Source data:
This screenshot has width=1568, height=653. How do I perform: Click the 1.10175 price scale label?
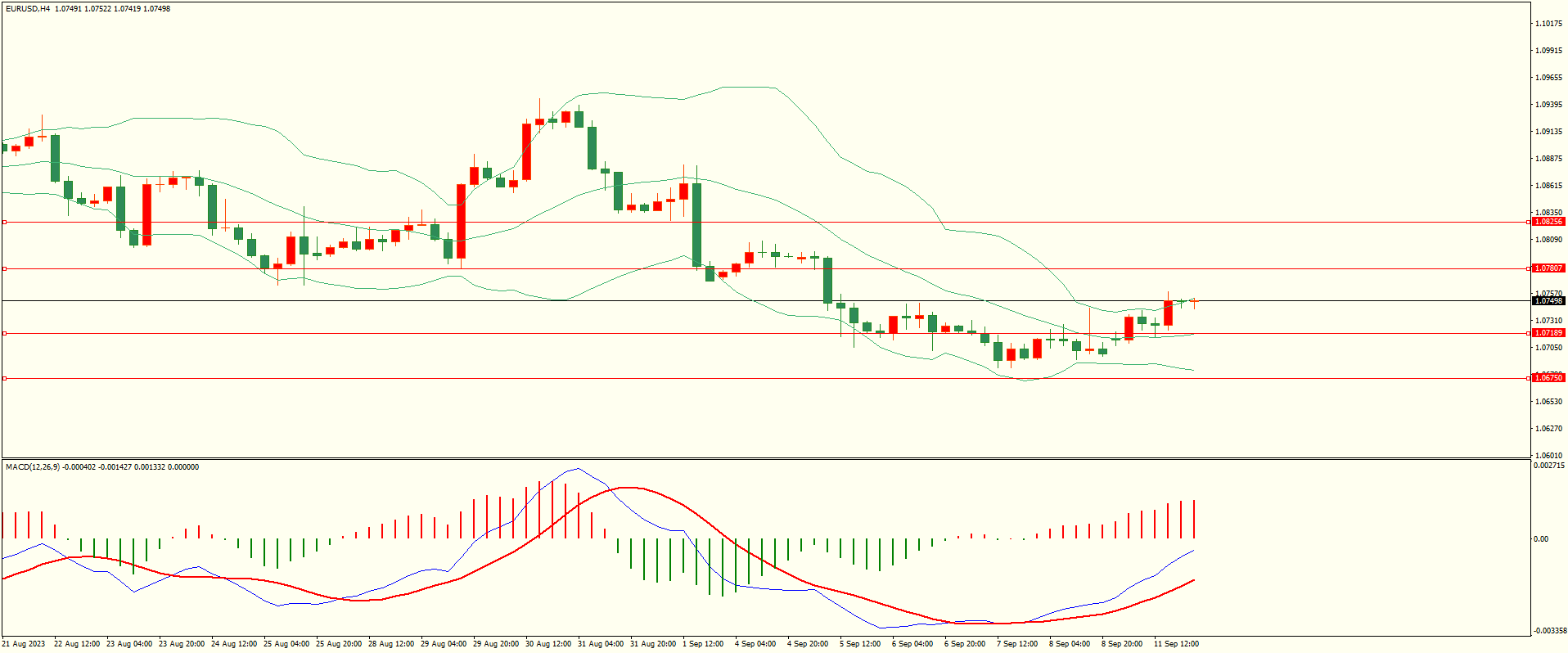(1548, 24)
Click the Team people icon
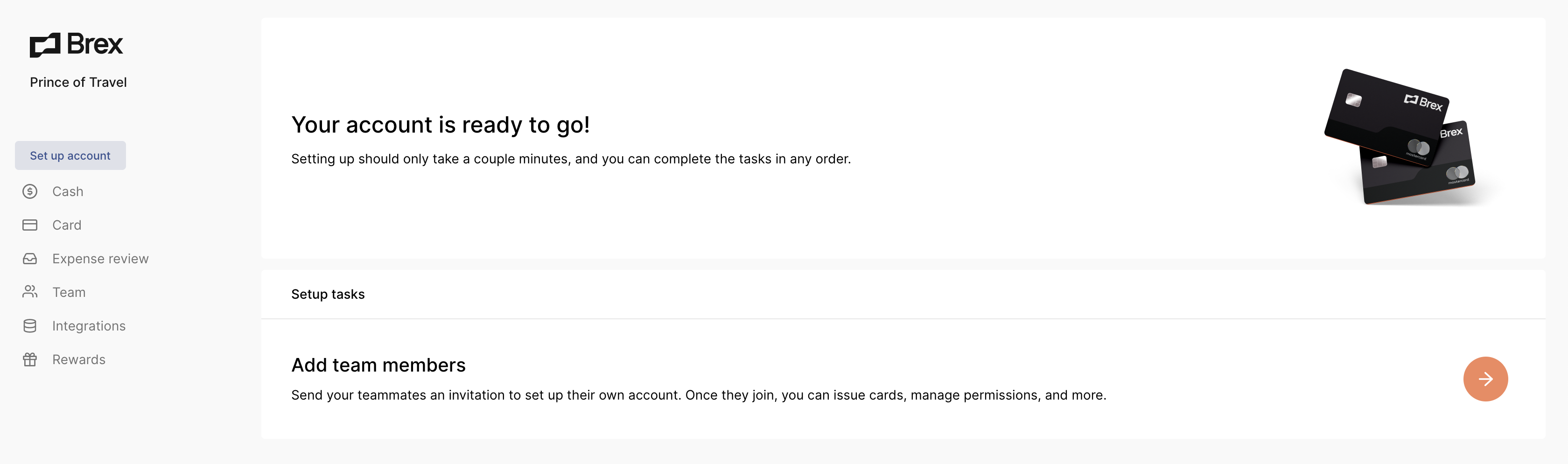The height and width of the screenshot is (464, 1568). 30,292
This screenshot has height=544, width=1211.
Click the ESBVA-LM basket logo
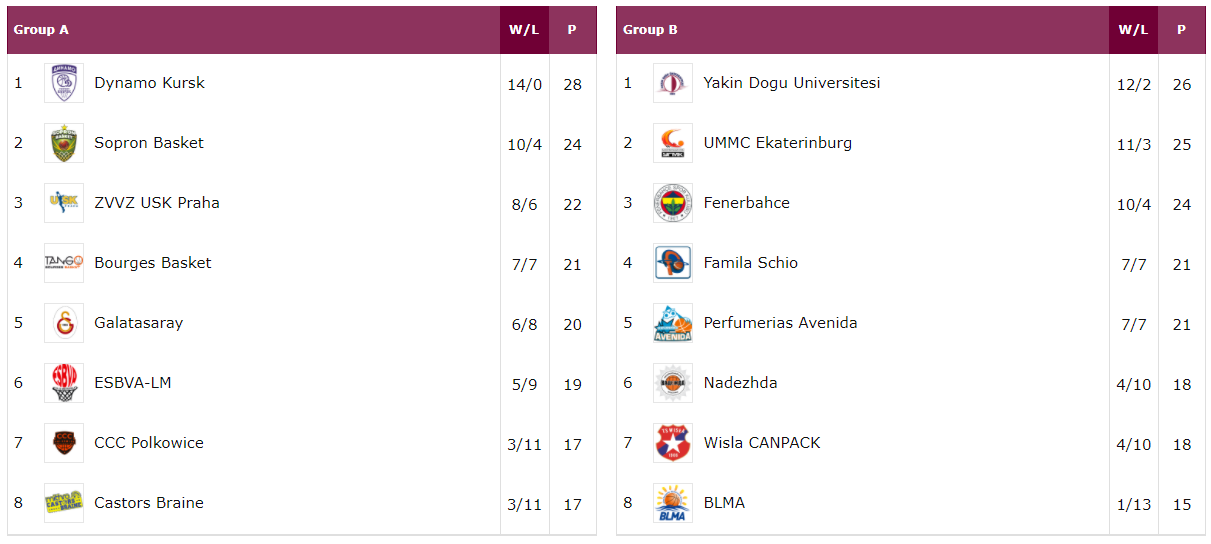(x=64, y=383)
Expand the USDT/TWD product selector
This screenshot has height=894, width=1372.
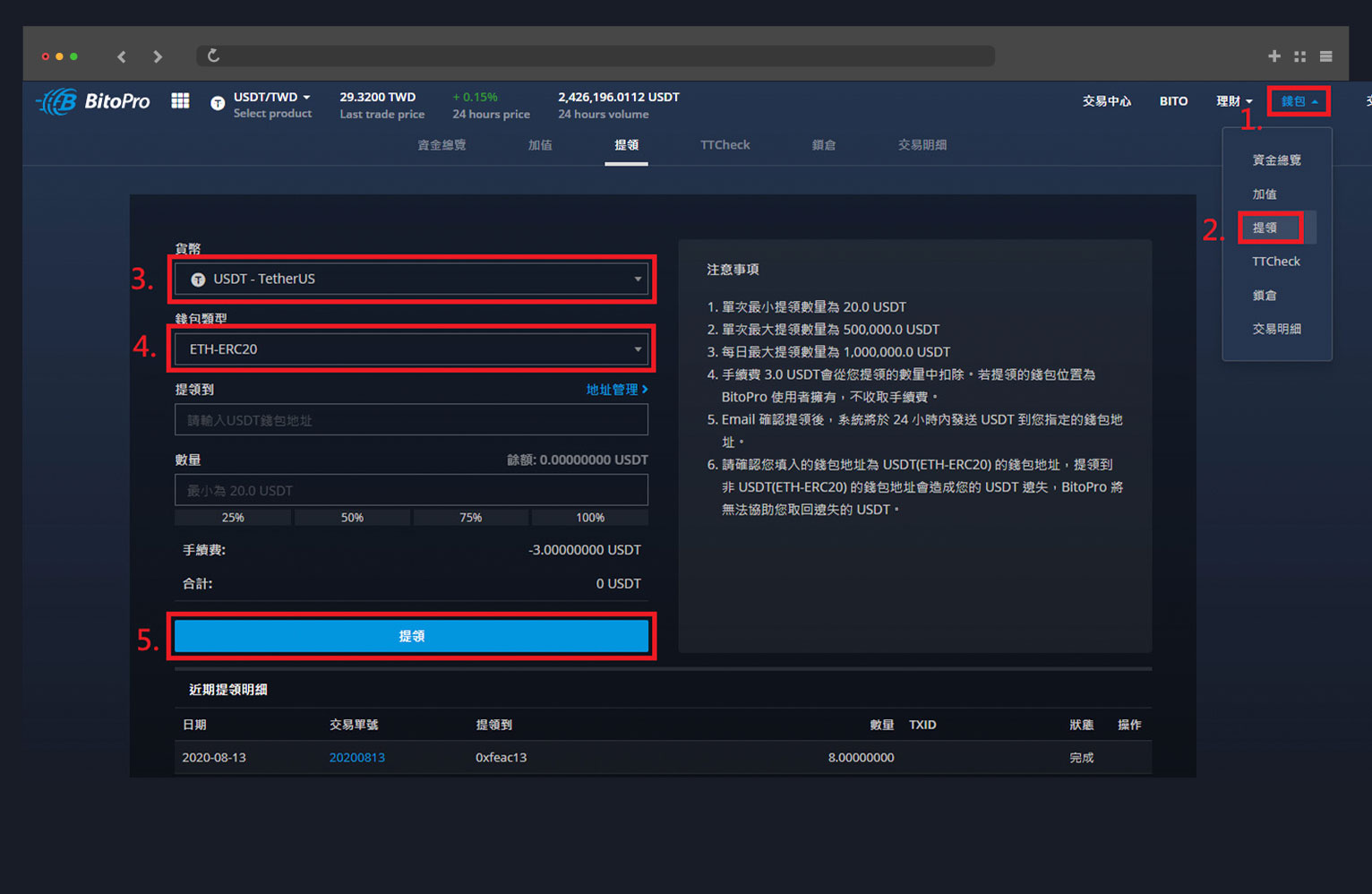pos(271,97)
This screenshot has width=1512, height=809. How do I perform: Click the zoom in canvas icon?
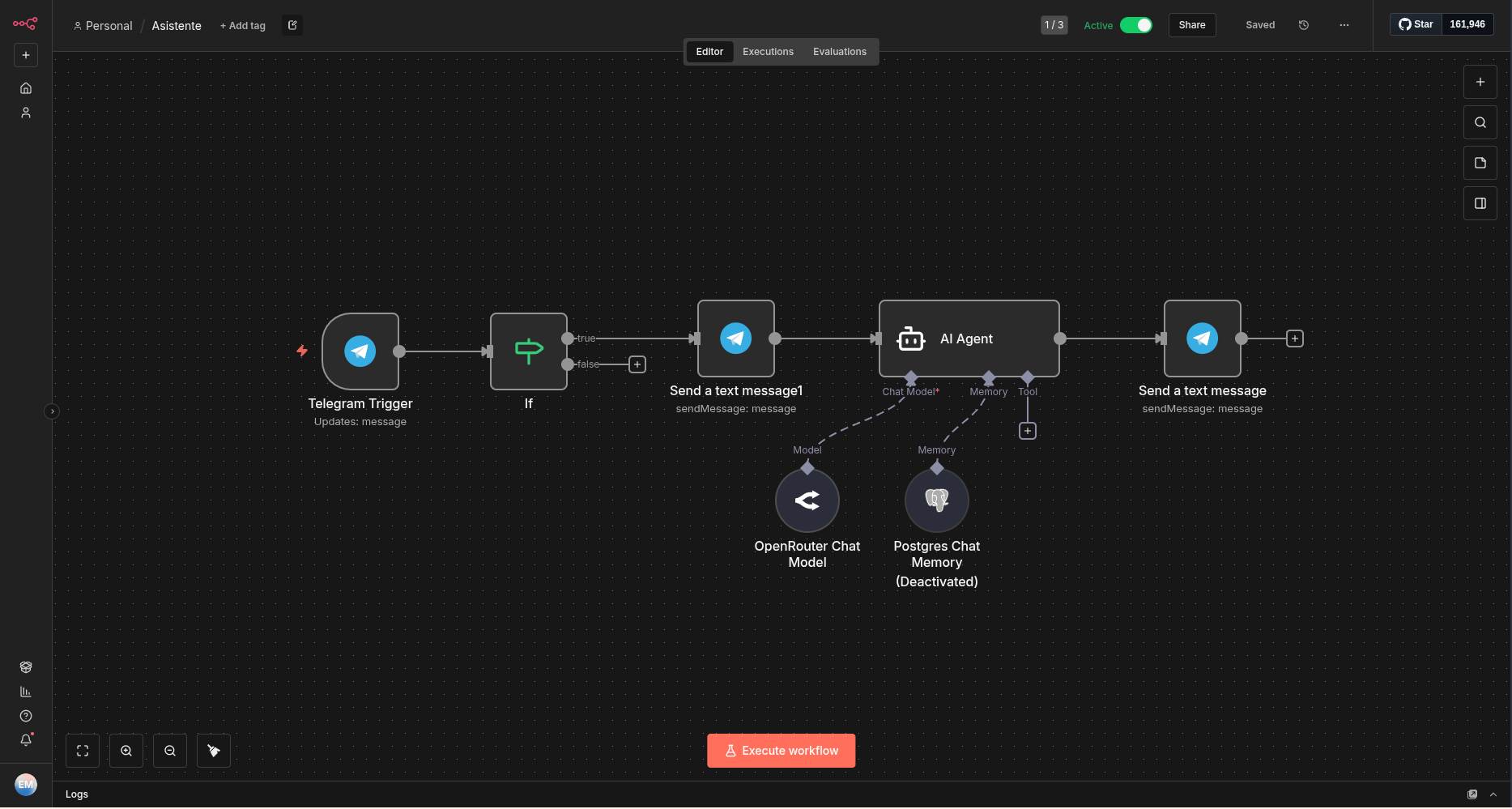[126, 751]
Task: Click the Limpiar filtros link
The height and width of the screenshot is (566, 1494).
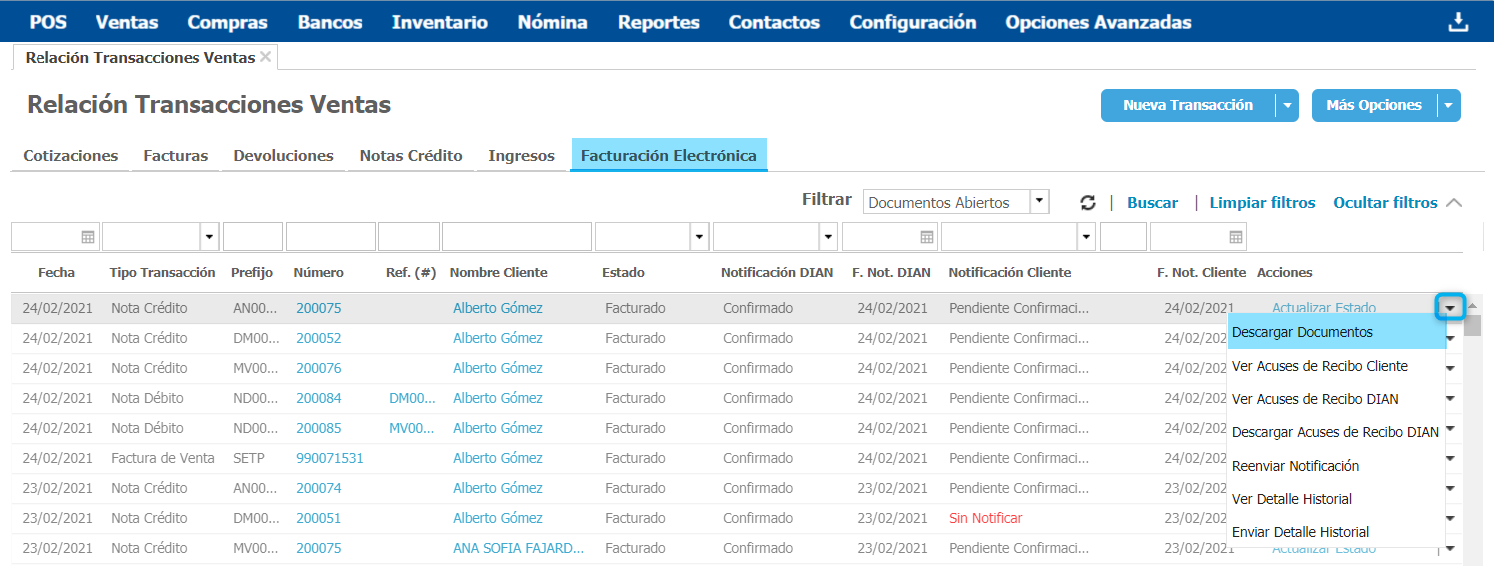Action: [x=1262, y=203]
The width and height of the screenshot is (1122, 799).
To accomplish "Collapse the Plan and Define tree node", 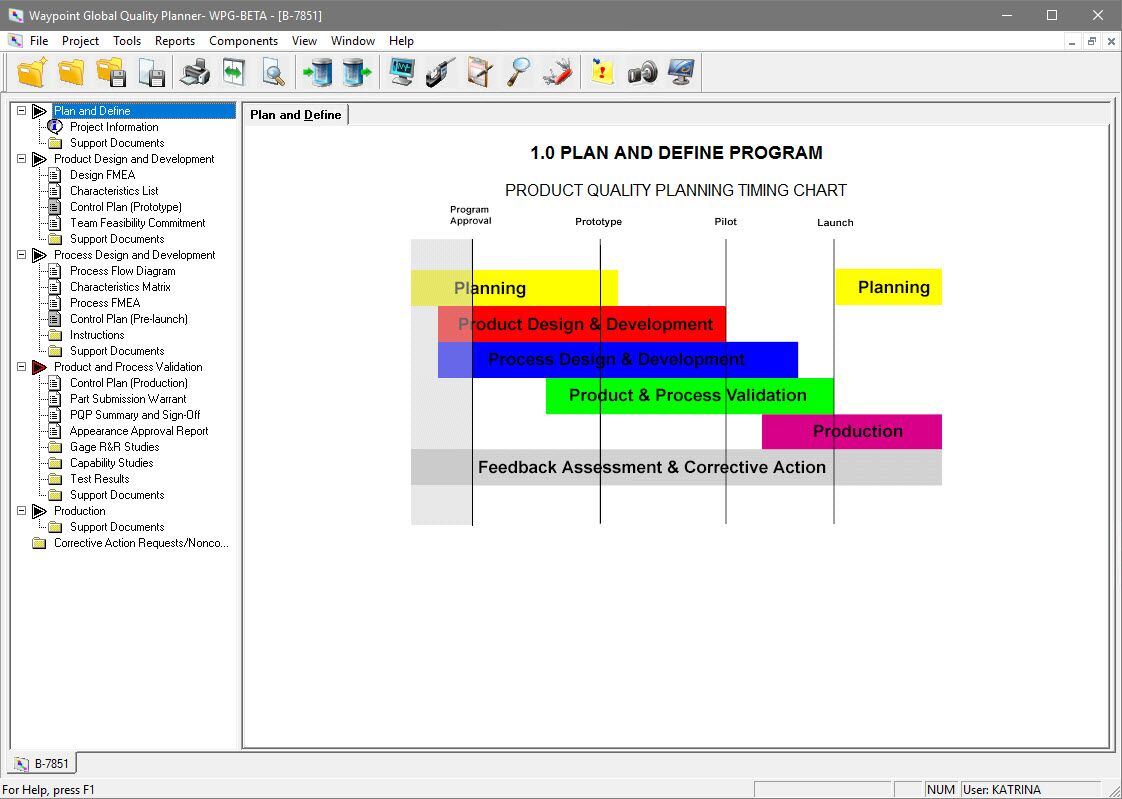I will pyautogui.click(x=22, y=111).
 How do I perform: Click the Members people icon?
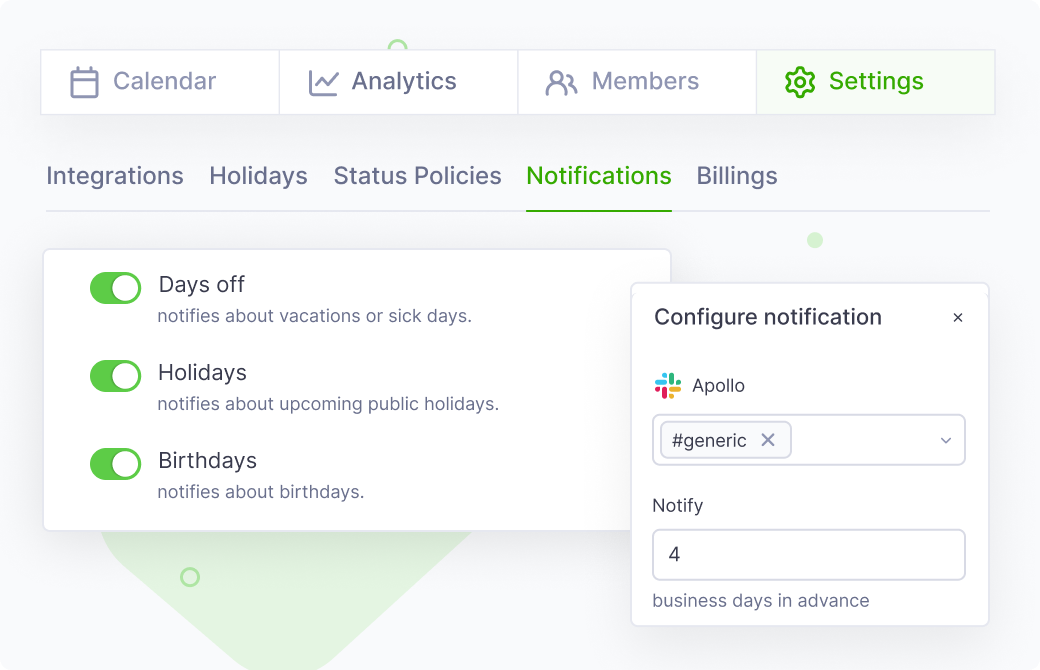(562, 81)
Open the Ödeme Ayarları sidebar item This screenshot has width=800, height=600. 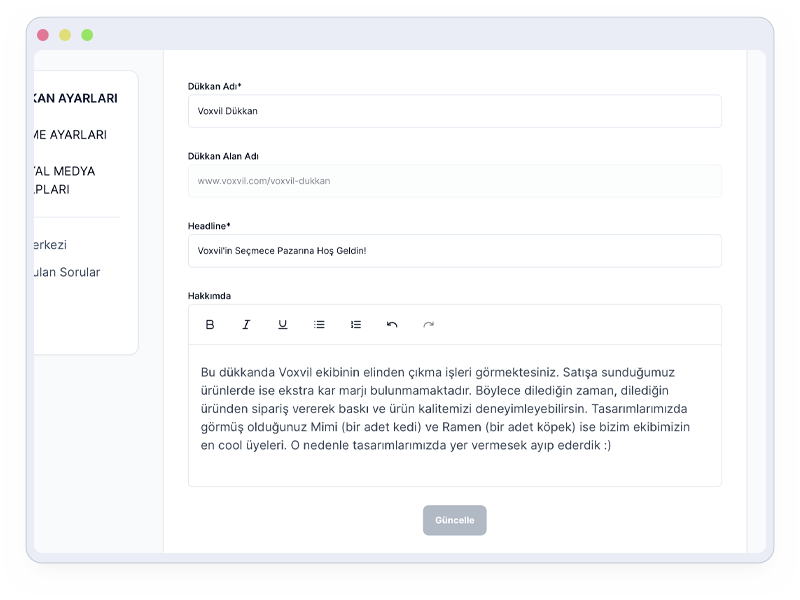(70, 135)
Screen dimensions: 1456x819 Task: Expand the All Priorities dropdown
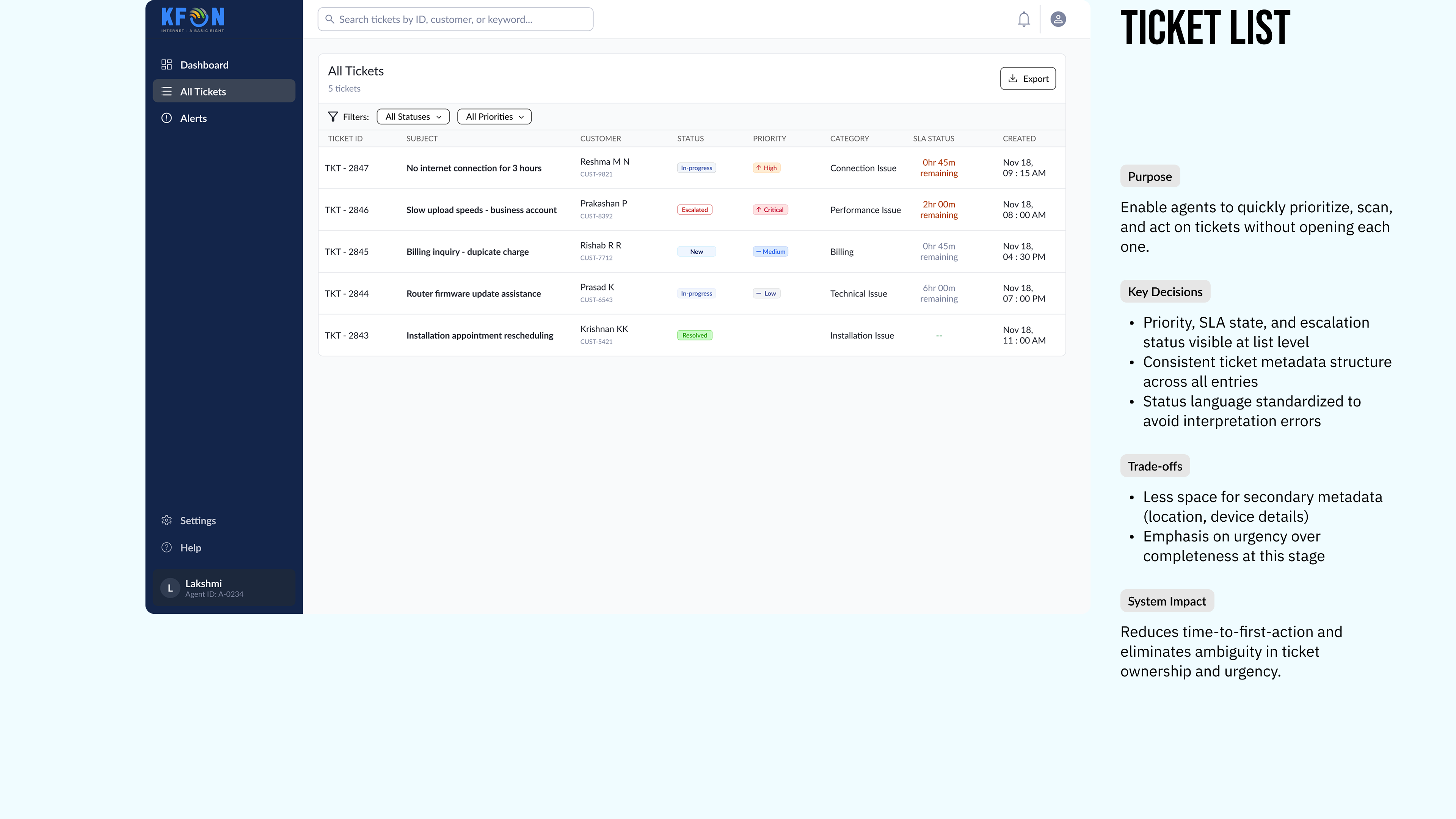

WHAT NEEDS TO BE DONE:
How many lines in the records above contain the word "Task"? State that number and nothing more.

SOLUTION FOR THIS EXERCISE:
2